▶ GOAL OF THE EXERCISE:
A faithful copy of the data below is required, leaving out every picture.

▶ EXERCISE DATA:
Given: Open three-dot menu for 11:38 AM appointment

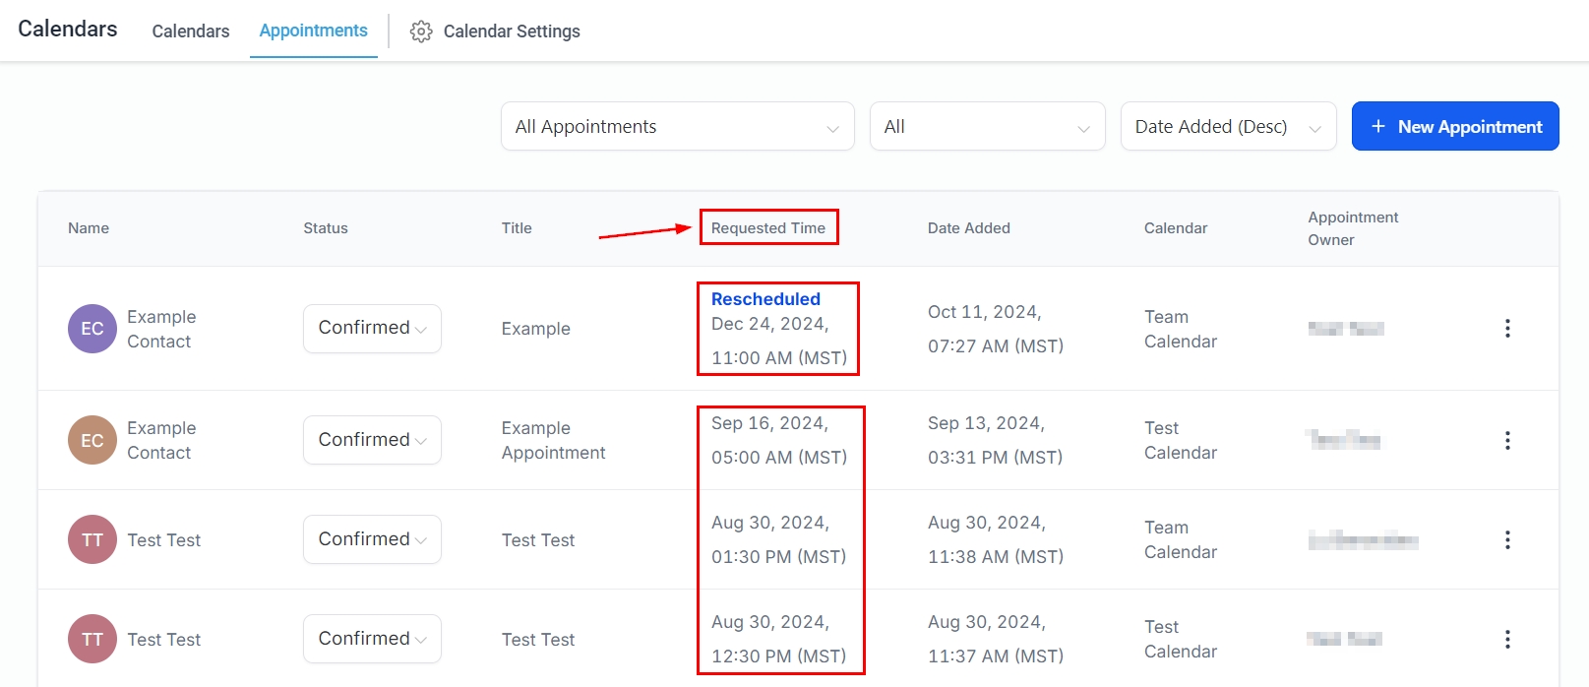Looking at the screenshot, I should coord(1507,539).
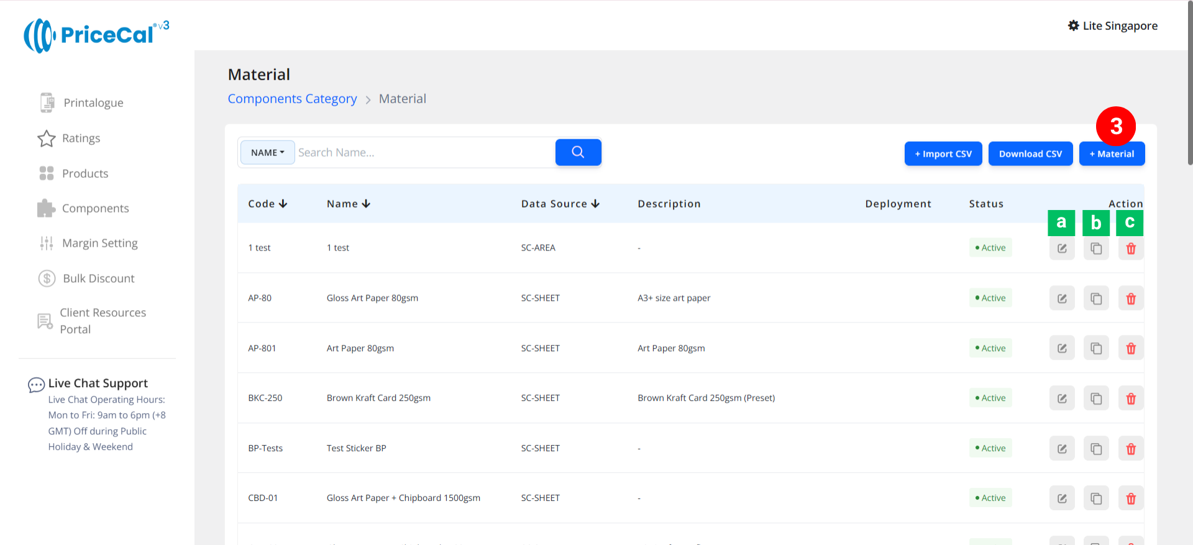Go to Margin Setting menu item

pos(99,243)
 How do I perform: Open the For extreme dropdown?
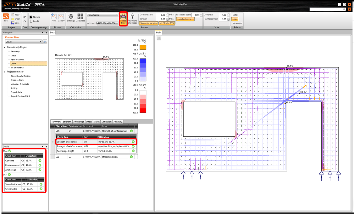click(x=102, y=15)
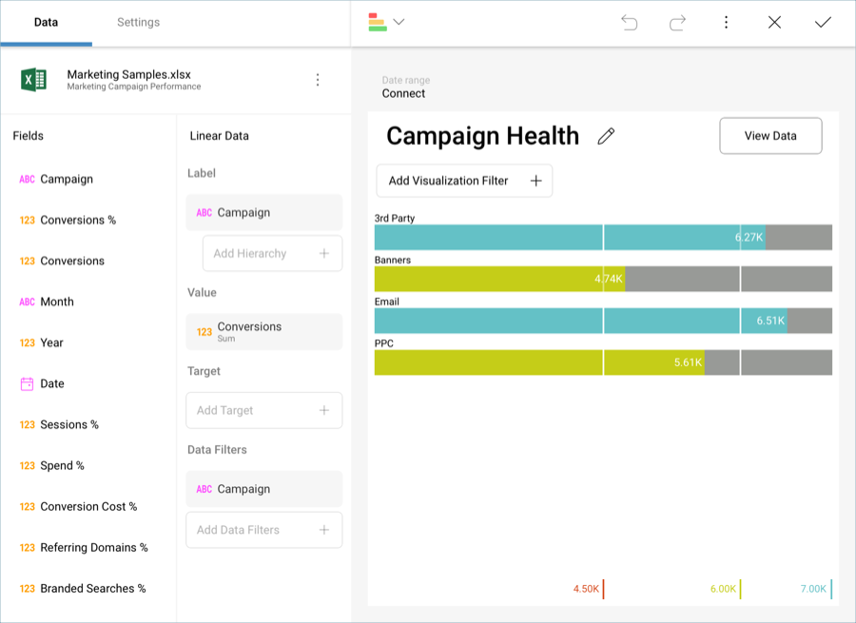Open the visualization type picker dropdown

coord(386,23)
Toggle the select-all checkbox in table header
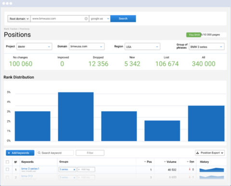This screenshot has width=231, height=186. [x=7, y=162]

▶ PROBLEM SOLUTION:
Given: Open three-dot menu for 11:38 AM appointment

Looking at the screenshot, I should coord(1507,539).
Go to Margin Setting menu item

pos(99,243)
 How do I perform: Open the For extreme dropdown?
click(x=102, y=15)
Open the visualization type picker dropdown

coord(386,23)
Toggle the select-all checkbox in table header
This screenshot has width=231, height=186. [x=7, y=162]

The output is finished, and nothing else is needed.